VIERNES SANTO
“Dios
participa en nuestro dolor para vencerlo”
Francisco
“Es él mismo quien
pone en labios de los hombres las palabras que hay que gritarle, a veces
incluso palabras duras, de llanto y casi de acusación. «¡Levántate, Señor, ven
en nuestra ayuda! ¡Sálvanos por tu misericordia! […] ¡Despierta, no nos
rechaces para siempre!» (Sal 44,24.27). «Señor, ¿no te importa que perezcamos?»
(Mc 4,38)”.
La cruz de
Cristo ha cambiado el sentido del dolor y del sufrimiento humano. De todo
sufrimiento, físico y moral. Ya no es un castigo, una maldición. Ha sido
redimida en raíz desde que el Hijo de Dios la ha tomado sobre sí.
Reflexionemos
con GIANELLI, sobre el sentido del sufrimiento de la cruz de Cristo… sufrimiento que se ha
convertido también, a su manera, en una especie de «sacramento
universal de salvación» para el género humano.
LA PASIÓN DE CRISTO[1]
VIERNES SANTO
GIANELLI, Antonio, Prediche
¿Quién será capaz de reconfortarme en este día de
tristeza? Mirando a mi alrededor, no
encuentro más que argumentos amargos y motivos para llorar.
La iglesia, despojada de toda ornamentación sagrada,
y sin animarse casi a elevar los ojos al cielo, permanece silenciosa y
sumergida en el gran dolor.
Ustedes, que con su presencia, son para mí motivo de
alegría, hoy me expresan dolor y melancolía. Todo habla que este es el día en
que Cristo murió. Me lo dicen las vestiduras litúrgicas que llevo: el Salvador
del mundo está muerto, y ustedes están aquí para escucharme hablar de su Pasión
y Muerte.
Pero, para hablarles dignamente, yo querría tener a
mi lado, la imagen del Señor Crucificado. Mirar la Cruz, renueva en mí el
espectáculo del Calvario: me parece ver al Señor chorreando sangre, pero recordando el amor
con que Cristo nos amó, siento retornar la
vida, la fuerza y el vigor.
Salve, Cruz santa,
única esperanza, en este día de pasión.
Haz que crezcamos en la gracia que el Autor de la vida nos ha dado, a través de ti. Cruz santa, precédenos hasta el Calvario, donde deseamos
contemplar y llorar la muerte de Cristo, nuestro Redentor.
Entre todas las realidades que observamos sobre el
Calvario, predomina sin duda, el gran sufrimiento y el inmenso amor que colman
el Corazón de Jesús. Ellos son siempre vivísimos y donde uno sobresale, el otro
se muestra grande y generoso.
Pero, para contemplar estos dos sentimientos, no
sólo debemos recordar a Jesús en el Getsemaní, porque ellos están ya presentes
en Él, desde su Encarnación.
Y si el dejarse a sí mismo en la Eucaristía, fue la
prueba más bella de Amor ofrecida a los hombres, el dolor no es menos evidente
cuando es traicionado por Judas y por tantos otros que después lo seguirían.

__Consigna__
Traduce al inglés esta oración del texto sobre el Viernes Santo: "La cruz de Cristo ha cambiado el sentido del dolor y del sufrimiento humano."

__Filas proporcionadas__
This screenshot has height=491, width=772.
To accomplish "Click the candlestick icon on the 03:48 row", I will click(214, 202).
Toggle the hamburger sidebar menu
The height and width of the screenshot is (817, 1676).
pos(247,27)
==
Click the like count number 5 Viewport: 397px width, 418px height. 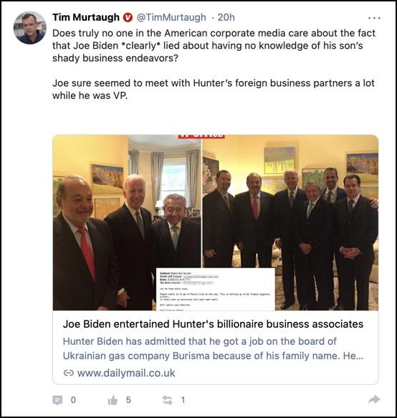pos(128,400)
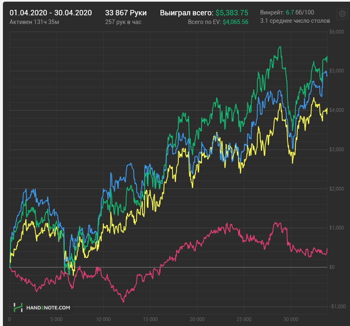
--
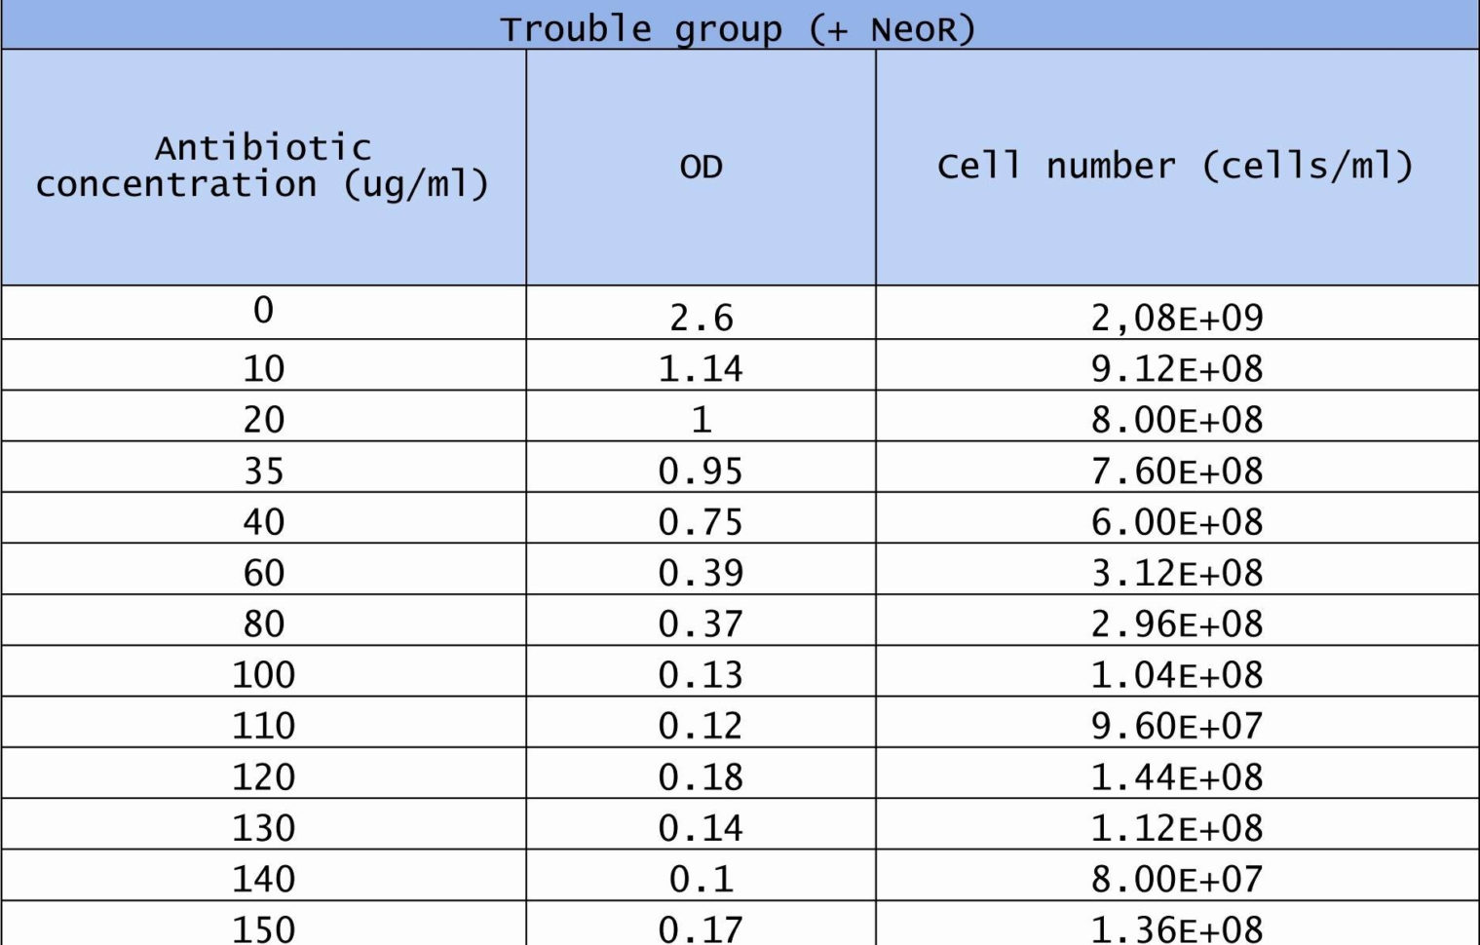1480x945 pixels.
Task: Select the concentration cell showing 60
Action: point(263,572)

__Respuesta__
The cross of Christ has changed the meaning of human pain and suffering.